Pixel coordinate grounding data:
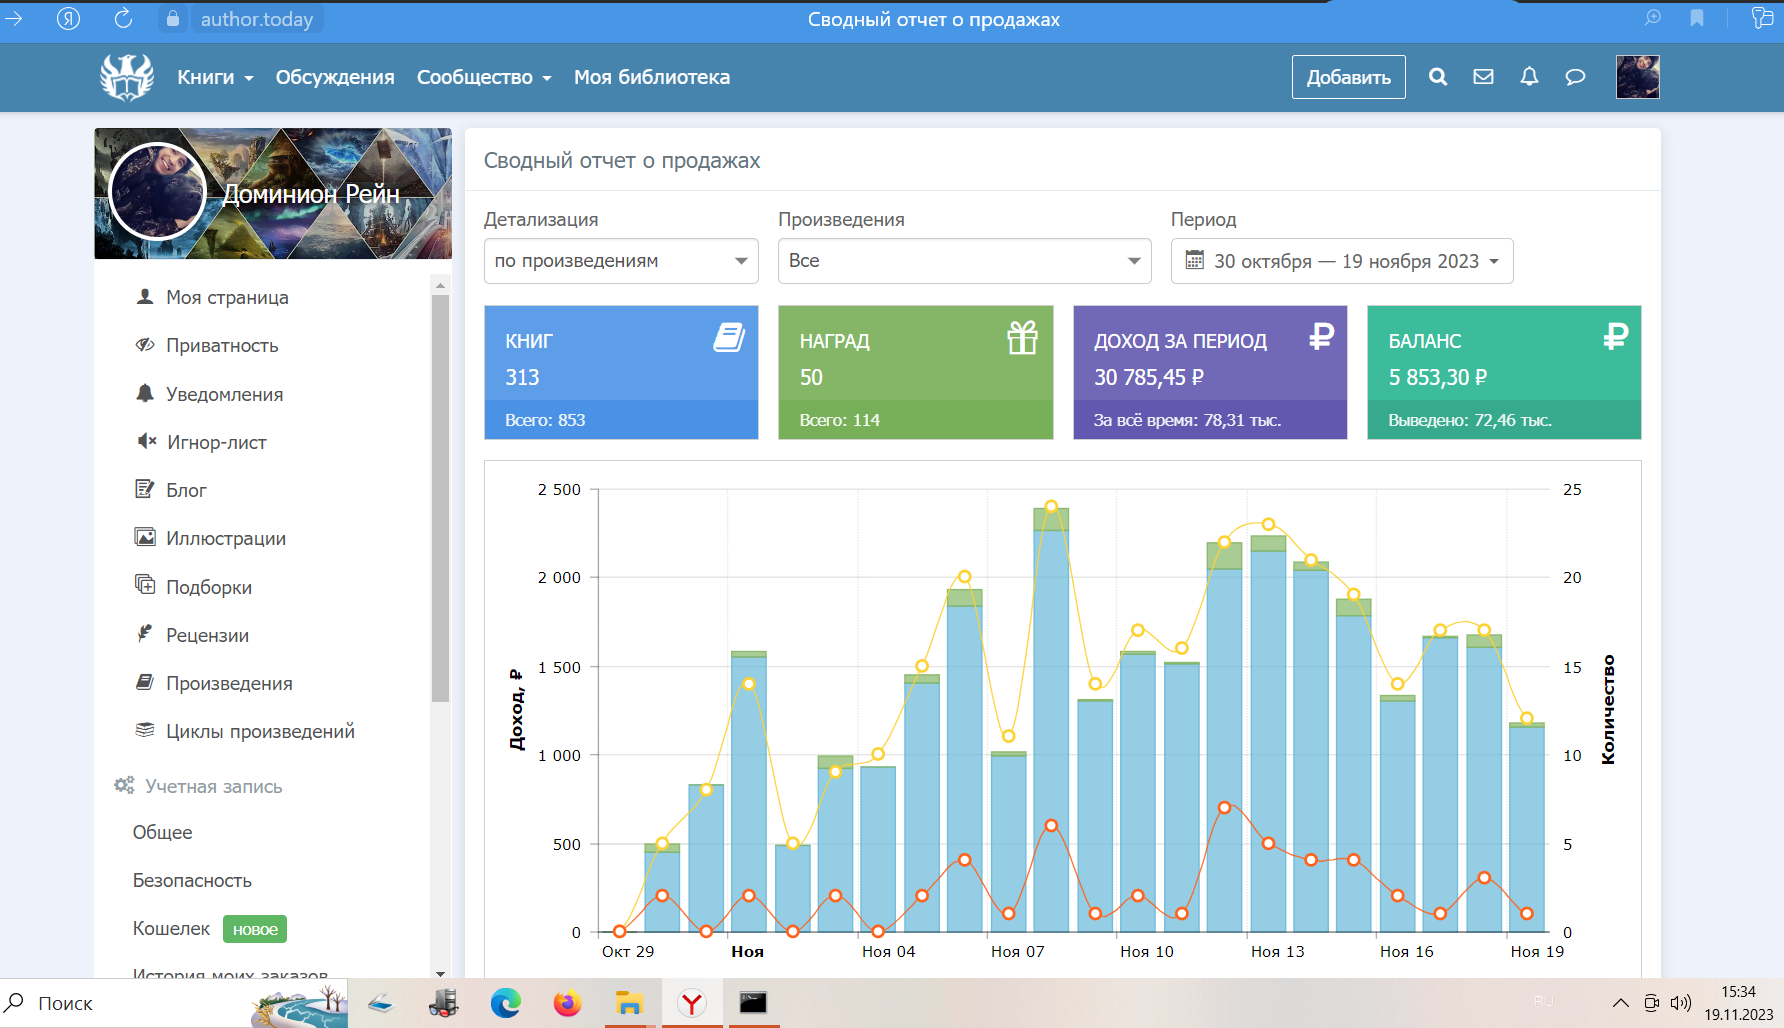Click the search magnifier icon in header

(1438, 77)
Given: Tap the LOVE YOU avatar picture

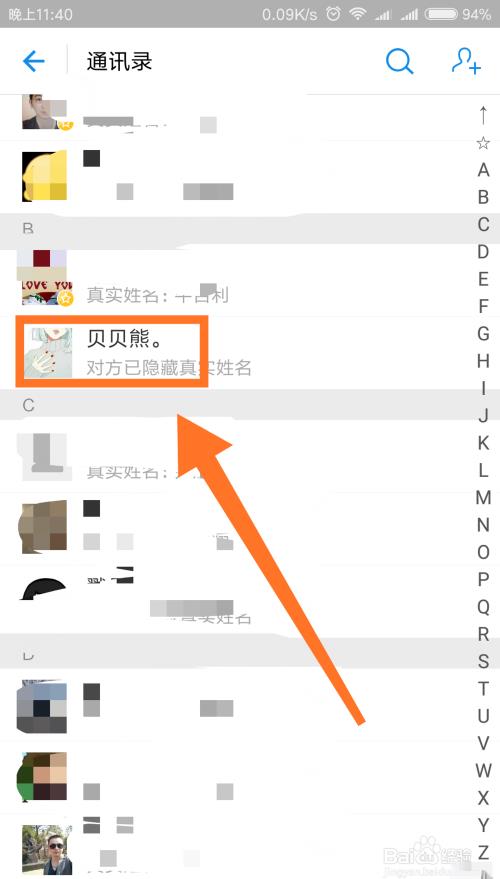Looking at the screenshot, I should (44, 277).
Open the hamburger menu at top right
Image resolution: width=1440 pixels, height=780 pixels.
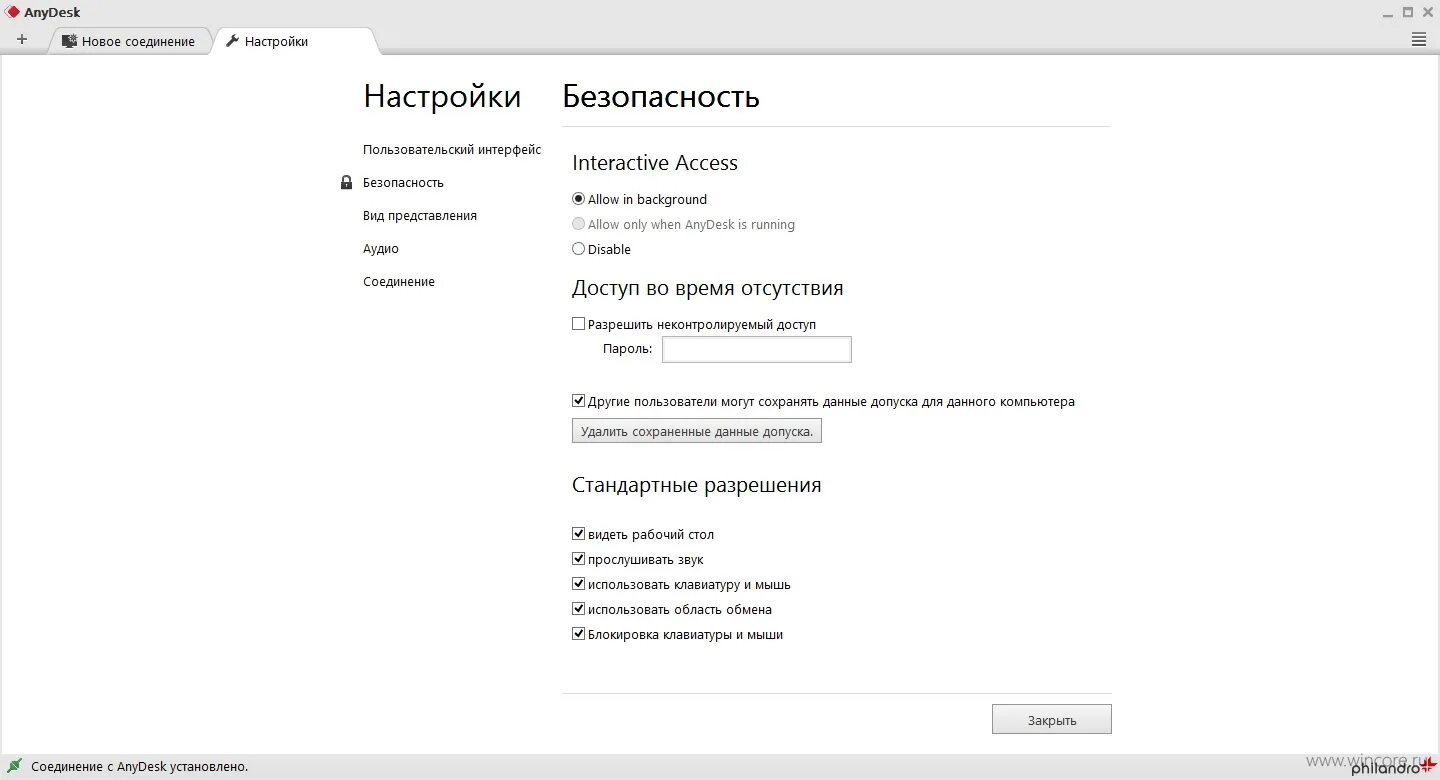[1418, 39]
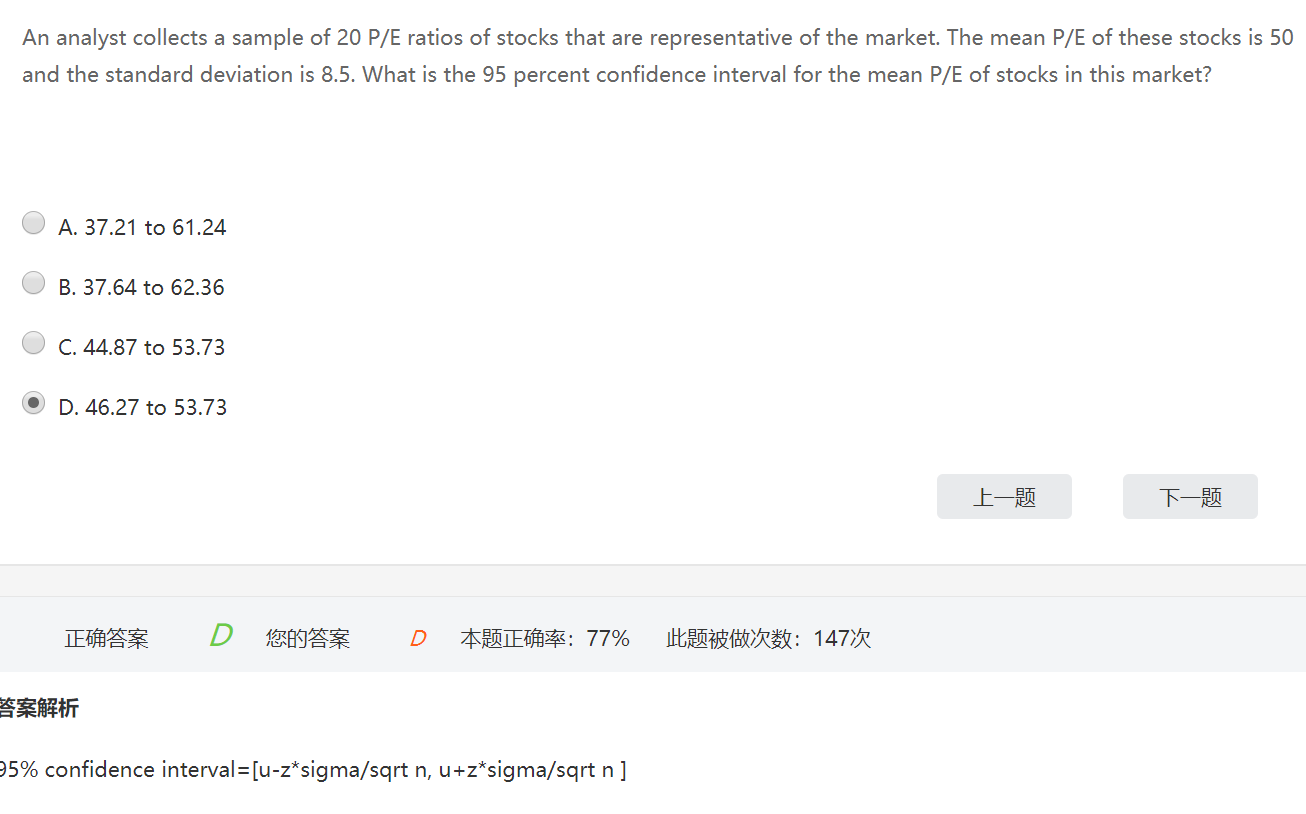The image size is (1306, 814).
Task: Go to next question with 下一题
Action: pos(1190,497)
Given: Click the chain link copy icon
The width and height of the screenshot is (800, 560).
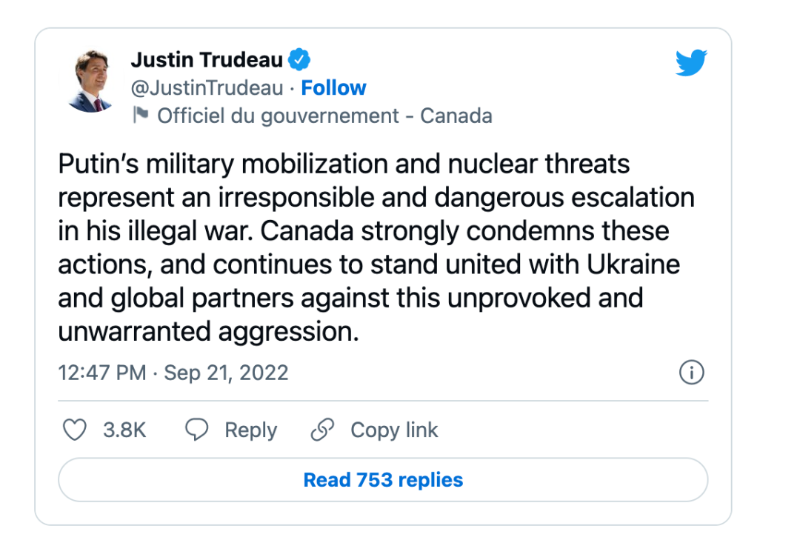Looking at the screenshot, I should tap(322, 430).
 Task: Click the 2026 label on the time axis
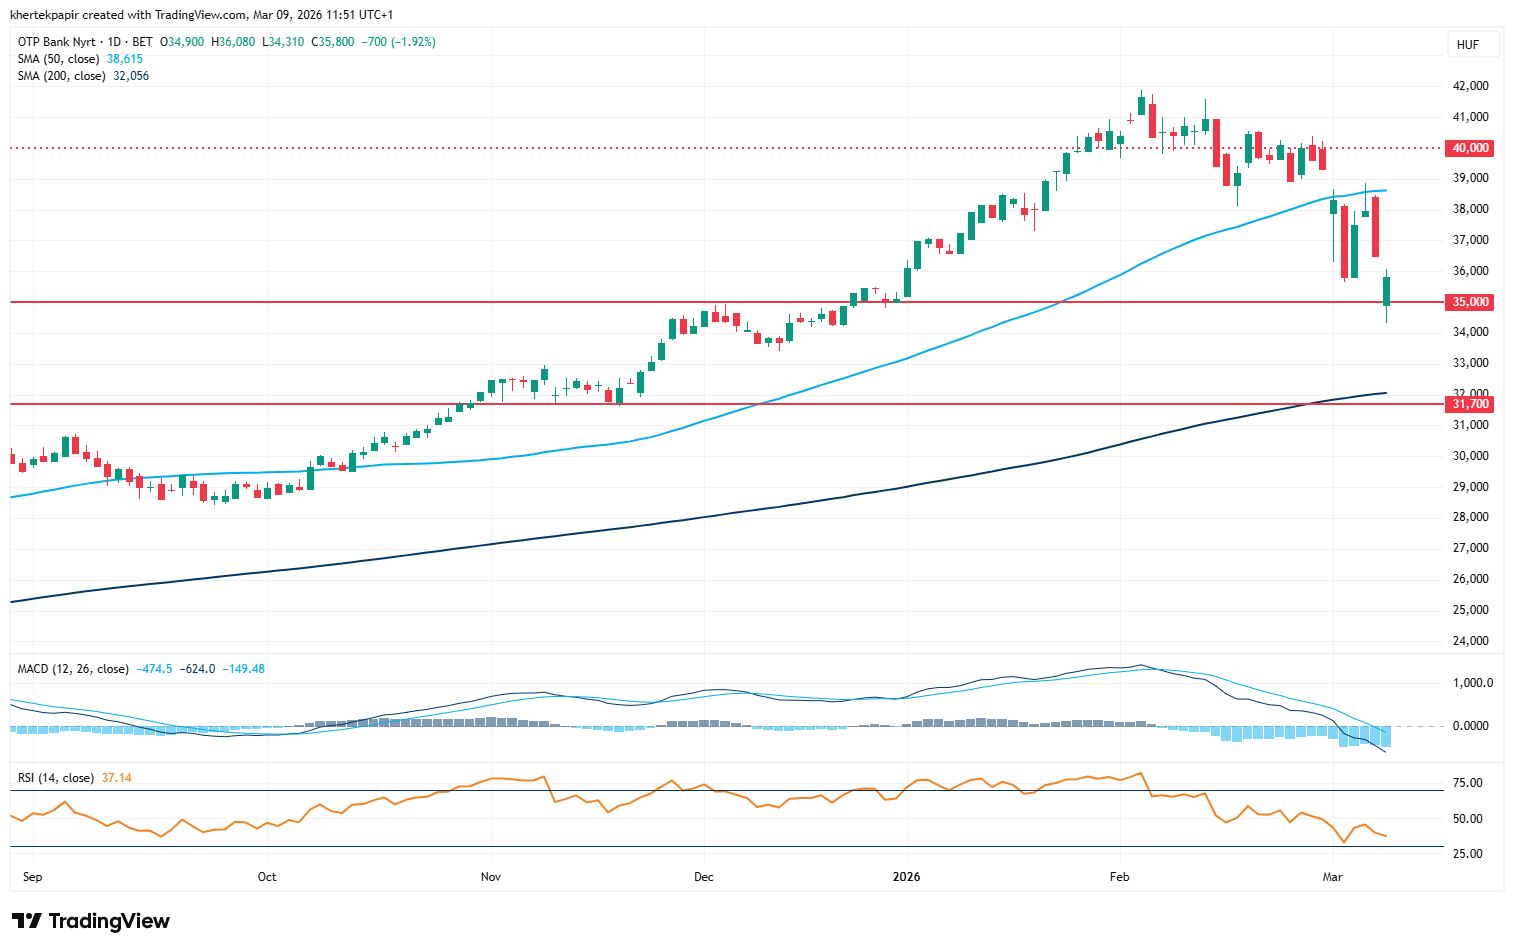click(x=906, y=877)
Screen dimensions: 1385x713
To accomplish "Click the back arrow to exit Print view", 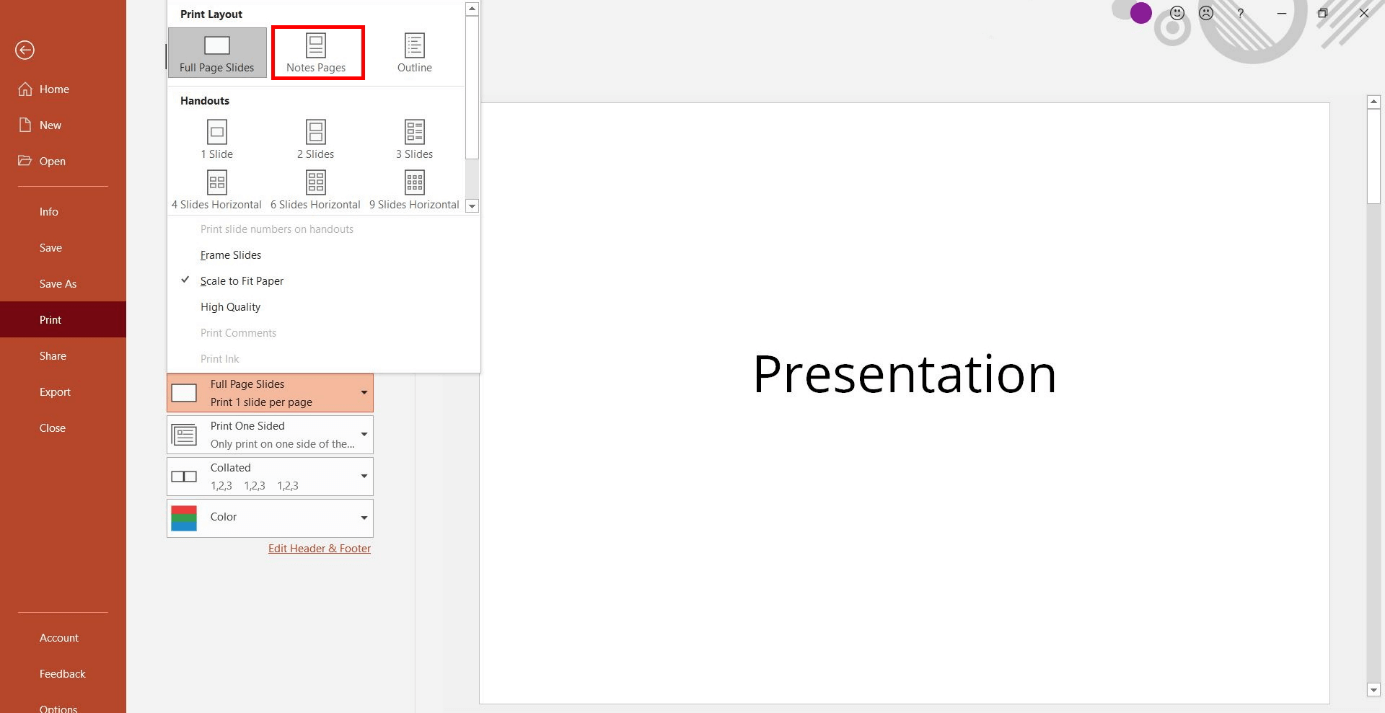I will 24,50.
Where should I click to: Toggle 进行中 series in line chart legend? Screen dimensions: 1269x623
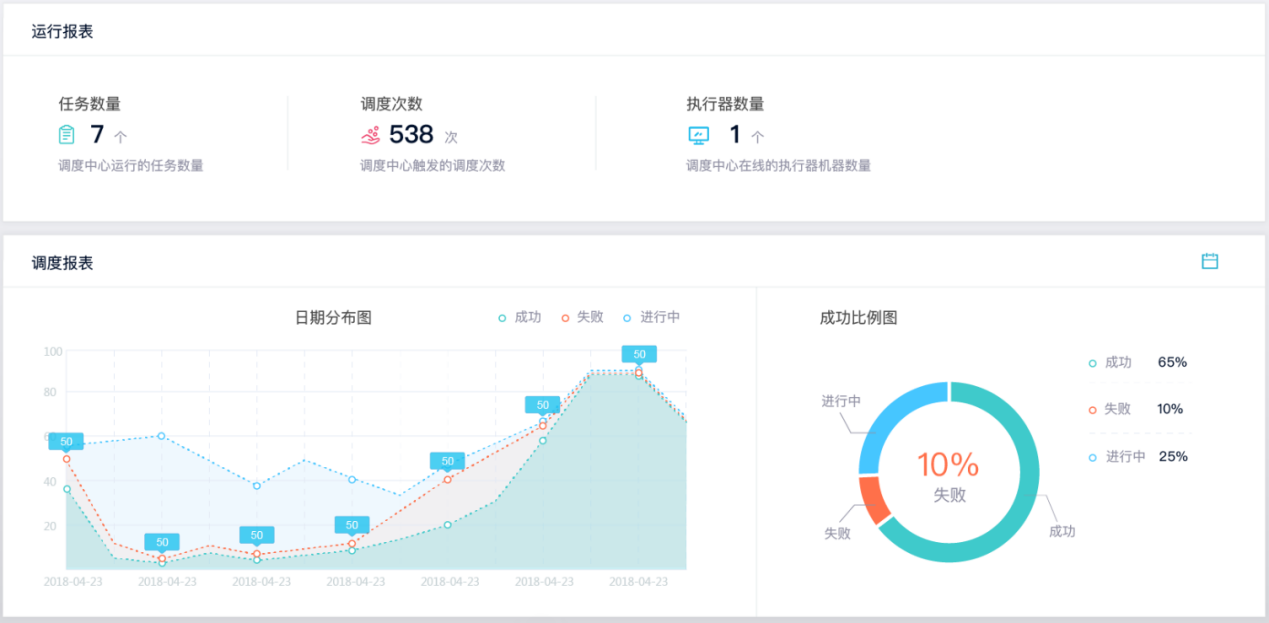tap(651, 317)
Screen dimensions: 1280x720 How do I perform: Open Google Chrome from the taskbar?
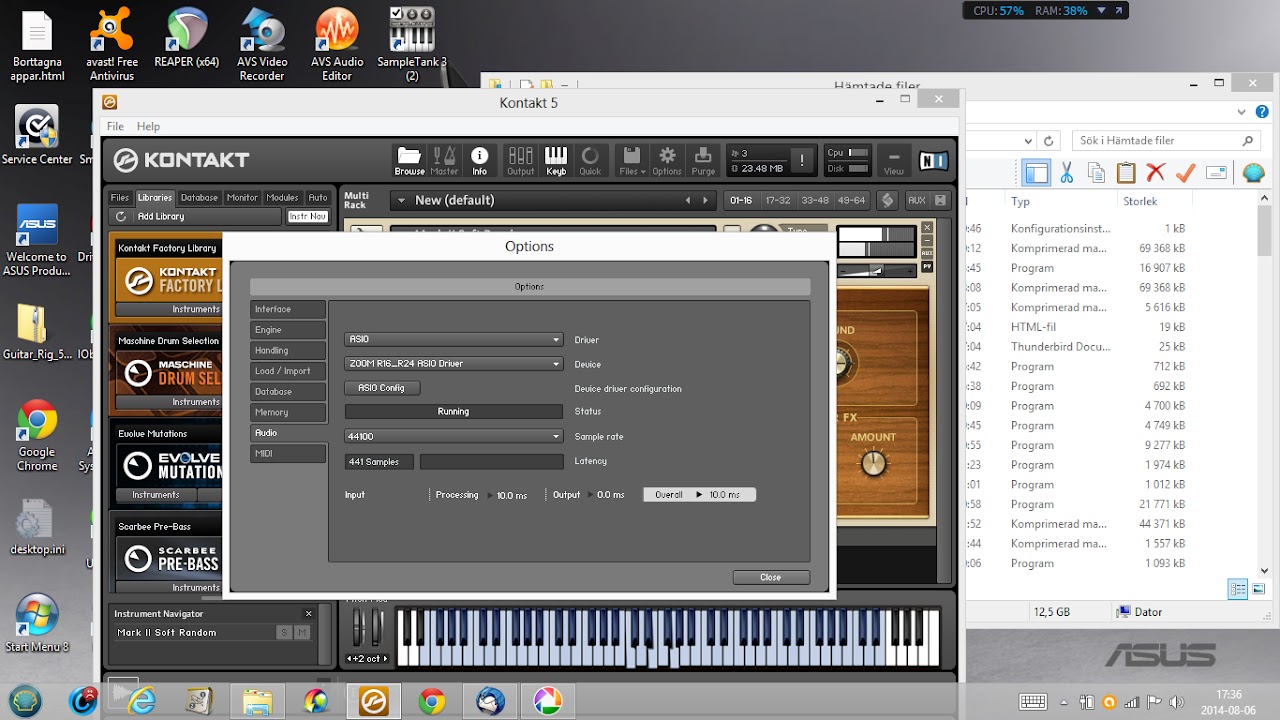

§ **TO DO**
Return exactly the lines above, from the one with "Given: Tap the LOVE YOU avatar picture" up to and including the one with "Given: Click the chain link copy icon", and include no pictures.

§ **EXERCISE RESPONSE**
Given: Tap the LOVE YOU avatar picture

Looking at the screenshot, I should (44, 277).
Open the hamburger menu at top right
Image resolution: width=1440 pixels, height=780 pixels.
[1418, 39]
The image size is (1306, 814).
Task: Go to next question with 下一题
Action: pos(1190,497)
Given: Click the chain link copy icon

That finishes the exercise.